The github_repos dataset, which is 3TB+ in size and can be found in Bigquery Public Datasets, comprises information in numerous tables regarding commits, watch counts, and other activity on 3M+ open-source projects. We want to look at the Google Cloud Platform repository for this example. As always, before you begin, make sure you have the necessary IAM permissions. In addition, make sure you have the necessary rights to access the datasets and data canvas in order to run nodes properly.
Using data canvas makes it simple to explore every table in the github_repos dataset. Here, Google Cloud evaluate schema, details, and preview data in one panel while comparing datasets side by side.
After choosing your dataset, you can hover over the bottom of the node to branch it to query or join it with another table. The dataset for the following transformation node is shown by arrows. For clarity, you can give each node a name when sharing the canvas. You can delete, debug, duplicate, or run all of the nodes in a series using the options in the upper right corner. Results can be downloaded, and data can be exported to Looker Studio or Sheets. In the navigation panel, you can also inspect the DAG structure, restore previous versions, and rate SQL suggestions.

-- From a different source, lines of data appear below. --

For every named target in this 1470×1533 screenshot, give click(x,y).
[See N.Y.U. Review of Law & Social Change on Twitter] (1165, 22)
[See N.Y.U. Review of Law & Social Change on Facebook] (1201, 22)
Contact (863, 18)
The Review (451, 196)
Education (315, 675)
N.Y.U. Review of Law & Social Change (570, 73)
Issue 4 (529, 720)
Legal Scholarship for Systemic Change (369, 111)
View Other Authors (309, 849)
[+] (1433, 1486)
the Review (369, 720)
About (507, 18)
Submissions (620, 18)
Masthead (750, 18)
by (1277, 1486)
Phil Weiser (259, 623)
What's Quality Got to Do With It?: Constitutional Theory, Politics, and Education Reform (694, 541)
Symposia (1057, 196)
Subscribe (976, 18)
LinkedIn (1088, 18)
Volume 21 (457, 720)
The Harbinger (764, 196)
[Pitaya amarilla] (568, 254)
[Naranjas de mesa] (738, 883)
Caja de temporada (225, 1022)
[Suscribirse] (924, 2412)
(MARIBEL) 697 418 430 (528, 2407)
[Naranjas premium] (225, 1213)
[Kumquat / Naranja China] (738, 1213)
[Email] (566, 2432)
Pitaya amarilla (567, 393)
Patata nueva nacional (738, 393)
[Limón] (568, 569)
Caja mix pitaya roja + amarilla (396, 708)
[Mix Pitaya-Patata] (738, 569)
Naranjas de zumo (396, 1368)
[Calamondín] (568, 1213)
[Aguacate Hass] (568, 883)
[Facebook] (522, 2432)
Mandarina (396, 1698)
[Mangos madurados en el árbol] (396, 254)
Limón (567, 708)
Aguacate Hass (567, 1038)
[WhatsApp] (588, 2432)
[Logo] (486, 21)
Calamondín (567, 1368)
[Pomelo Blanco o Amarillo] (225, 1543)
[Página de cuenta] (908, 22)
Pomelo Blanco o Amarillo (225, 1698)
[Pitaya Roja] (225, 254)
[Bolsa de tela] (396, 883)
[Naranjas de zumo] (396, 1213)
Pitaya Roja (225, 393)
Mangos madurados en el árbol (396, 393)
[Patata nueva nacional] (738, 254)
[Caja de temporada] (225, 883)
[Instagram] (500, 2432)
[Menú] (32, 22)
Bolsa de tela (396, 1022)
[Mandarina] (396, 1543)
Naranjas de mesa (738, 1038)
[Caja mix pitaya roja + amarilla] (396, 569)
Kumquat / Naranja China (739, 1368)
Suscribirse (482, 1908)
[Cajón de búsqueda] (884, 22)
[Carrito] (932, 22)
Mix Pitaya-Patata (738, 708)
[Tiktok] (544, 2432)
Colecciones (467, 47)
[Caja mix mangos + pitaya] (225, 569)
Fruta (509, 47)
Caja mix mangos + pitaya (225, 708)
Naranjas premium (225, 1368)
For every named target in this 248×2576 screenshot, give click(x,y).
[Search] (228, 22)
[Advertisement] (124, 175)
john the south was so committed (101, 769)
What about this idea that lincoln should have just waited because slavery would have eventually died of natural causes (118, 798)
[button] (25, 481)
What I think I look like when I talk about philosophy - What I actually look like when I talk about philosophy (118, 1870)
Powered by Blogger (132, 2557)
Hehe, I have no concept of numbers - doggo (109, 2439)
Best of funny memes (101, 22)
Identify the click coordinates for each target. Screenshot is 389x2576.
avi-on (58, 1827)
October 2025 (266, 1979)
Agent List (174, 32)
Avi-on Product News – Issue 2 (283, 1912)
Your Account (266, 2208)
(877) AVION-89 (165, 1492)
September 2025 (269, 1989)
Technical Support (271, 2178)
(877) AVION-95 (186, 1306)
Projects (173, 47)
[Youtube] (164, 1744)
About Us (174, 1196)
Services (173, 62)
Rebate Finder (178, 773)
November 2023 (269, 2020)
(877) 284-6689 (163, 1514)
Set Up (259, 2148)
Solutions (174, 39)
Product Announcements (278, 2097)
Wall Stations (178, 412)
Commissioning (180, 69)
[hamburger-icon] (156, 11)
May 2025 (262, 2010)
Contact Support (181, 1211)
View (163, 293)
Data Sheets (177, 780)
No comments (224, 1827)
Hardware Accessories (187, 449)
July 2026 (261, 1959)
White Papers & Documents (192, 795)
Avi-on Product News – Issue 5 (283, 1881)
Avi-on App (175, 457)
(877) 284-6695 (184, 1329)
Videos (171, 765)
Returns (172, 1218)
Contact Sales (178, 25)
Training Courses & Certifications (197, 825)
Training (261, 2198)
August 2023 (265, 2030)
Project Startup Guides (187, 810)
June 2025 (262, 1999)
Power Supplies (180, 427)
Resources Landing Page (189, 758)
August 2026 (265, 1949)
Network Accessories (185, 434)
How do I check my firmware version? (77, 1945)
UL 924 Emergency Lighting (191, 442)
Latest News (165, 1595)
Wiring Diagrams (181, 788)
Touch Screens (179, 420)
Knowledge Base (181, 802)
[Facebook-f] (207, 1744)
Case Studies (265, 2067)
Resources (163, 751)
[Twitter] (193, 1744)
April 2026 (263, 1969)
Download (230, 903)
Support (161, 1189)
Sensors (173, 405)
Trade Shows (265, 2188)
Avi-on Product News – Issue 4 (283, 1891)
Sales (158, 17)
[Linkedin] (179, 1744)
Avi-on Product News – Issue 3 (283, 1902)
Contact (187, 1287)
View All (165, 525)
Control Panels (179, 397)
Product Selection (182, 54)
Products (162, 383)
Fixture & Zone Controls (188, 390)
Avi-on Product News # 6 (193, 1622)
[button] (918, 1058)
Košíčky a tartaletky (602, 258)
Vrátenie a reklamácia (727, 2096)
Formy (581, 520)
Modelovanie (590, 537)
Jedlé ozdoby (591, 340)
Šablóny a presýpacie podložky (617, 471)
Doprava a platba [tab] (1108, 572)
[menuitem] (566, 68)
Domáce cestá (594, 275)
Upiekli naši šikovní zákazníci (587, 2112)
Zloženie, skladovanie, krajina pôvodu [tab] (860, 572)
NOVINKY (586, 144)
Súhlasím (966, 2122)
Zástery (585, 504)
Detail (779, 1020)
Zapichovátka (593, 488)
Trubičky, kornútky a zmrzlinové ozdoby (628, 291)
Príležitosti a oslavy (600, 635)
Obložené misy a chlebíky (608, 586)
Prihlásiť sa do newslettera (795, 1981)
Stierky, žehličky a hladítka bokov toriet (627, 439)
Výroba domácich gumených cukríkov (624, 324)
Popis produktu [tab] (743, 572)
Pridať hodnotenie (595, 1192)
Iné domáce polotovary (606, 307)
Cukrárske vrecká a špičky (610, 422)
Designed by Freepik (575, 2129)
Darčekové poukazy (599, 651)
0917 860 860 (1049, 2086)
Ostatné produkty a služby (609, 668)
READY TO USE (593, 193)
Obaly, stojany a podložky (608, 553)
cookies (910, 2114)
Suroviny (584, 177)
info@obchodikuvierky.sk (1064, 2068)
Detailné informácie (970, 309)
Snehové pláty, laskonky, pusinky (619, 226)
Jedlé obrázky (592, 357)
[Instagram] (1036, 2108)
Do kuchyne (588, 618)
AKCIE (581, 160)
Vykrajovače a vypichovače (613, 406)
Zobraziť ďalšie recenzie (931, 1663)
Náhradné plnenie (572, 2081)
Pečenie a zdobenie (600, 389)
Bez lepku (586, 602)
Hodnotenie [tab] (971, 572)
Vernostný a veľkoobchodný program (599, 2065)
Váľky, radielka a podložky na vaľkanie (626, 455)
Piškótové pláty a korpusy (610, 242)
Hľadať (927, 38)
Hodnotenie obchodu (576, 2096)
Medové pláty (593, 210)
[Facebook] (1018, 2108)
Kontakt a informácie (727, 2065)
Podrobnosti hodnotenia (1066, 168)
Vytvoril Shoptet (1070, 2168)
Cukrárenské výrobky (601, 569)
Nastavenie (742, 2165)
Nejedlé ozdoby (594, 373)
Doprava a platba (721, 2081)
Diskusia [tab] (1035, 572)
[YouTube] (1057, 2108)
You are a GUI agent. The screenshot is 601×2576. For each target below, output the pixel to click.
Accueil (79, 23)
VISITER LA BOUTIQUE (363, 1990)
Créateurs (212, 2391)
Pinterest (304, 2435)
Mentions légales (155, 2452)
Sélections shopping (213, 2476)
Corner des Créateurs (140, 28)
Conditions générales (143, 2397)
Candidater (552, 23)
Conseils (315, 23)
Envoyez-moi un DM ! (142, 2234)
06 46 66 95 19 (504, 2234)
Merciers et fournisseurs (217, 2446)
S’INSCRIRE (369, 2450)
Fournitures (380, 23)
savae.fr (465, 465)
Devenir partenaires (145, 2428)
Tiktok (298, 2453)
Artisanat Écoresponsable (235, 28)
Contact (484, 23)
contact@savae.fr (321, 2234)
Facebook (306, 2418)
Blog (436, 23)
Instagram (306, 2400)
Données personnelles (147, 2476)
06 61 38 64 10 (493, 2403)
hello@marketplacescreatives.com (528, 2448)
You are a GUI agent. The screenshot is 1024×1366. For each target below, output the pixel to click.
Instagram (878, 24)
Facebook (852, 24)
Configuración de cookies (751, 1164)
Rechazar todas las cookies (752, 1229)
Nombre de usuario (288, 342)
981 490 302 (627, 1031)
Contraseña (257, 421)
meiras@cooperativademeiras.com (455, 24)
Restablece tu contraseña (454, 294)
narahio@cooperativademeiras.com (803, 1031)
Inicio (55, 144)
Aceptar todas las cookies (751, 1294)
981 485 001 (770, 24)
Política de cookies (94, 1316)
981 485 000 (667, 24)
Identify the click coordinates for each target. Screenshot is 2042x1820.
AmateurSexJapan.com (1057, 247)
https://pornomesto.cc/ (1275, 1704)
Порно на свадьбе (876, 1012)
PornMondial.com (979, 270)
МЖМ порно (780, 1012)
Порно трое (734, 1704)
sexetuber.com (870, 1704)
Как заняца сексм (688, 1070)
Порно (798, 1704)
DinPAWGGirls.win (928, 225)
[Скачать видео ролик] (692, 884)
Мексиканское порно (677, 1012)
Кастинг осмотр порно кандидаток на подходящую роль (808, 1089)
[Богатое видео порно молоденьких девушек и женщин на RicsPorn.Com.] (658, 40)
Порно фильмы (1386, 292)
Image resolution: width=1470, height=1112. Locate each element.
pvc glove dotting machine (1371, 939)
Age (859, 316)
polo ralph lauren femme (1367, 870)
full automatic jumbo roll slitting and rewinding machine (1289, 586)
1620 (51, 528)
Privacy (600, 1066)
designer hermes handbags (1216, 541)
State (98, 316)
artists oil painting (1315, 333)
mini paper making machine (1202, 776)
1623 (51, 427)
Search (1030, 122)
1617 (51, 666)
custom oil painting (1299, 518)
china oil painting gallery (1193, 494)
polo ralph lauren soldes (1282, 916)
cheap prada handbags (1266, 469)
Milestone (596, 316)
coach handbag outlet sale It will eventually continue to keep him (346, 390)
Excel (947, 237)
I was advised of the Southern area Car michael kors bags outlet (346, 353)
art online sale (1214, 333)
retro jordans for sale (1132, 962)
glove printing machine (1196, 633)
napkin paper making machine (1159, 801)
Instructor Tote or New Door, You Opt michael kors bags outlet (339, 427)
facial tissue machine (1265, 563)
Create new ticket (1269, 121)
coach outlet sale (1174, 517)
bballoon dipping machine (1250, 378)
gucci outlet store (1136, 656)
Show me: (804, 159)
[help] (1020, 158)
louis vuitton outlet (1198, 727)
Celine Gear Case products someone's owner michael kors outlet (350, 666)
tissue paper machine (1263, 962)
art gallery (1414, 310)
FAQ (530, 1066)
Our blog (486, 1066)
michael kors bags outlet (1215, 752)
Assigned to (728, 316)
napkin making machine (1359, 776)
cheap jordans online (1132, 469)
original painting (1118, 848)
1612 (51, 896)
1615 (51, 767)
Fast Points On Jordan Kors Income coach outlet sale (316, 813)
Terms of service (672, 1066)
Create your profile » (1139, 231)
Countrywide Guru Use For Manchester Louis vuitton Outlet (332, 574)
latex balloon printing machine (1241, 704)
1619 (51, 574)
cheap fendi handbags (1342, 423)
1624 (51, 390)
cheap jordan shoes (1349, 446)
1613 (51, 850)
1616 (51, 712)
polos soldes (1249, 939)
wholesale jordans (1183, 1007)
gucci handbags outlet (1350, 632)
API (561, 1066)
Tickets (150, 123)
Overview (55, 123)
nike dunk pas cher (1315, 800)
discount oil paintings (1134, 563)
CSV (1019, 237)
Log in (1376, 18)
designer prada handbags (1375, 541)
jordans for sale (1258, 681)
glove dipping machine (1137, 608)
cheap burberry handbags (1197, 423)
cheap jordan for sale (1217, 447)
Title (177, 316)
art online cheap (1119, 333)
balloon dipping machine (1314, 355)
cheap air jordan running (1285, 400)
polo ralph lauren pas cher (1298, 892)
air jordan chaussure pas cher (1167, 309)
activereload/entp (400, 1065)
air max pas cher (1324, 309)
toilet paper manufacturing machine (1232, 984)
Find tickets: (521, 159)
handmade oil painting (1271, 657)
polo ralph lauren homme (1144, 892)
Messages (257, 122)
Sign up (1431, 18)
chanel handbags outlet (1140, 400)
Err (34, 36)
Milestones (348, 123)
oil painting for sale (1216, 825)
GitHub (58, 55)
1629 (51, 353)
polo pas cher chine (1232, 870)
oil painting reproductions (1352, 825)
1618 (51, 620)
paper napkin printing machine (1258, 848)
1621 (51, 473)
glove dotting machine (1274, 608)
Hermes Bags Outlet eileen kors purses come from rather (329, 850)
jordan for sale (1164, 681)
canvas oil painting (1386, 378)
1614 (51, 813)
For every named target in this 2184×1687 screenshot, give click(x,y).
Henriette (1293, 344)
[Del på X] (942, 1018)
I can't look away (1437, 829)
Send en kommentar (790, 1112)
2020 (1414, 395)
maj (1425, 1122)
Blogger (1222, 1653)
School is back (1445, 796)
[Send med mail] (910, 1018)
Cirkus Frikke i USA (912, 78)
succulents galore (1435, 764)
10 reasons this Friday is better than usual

Google examine four main facets of their data while examining the github_repos dataset. They will attempt to ascertain the following:
1) The total number of commitments made in a single year
2) The quantity of written repos for a specific year
3) The total number of non-authored commits that were applied throughout time
4) Determine how many user commits there have been for a specific file at a specific time.
Utilise BigQuery data canvas to simplify data analysis
It might be challenging to interpret data for a new project or use case when working with large datasets that span multiple disciplines. This procedure can be streamlined by using data canvas. Data canvas helps you work more efficiently and quickly by streamlining data analysis using natural language-based SQL creation and visualisations. It also reduces the need for repetitive queries and lets you plan automatic data refreshes.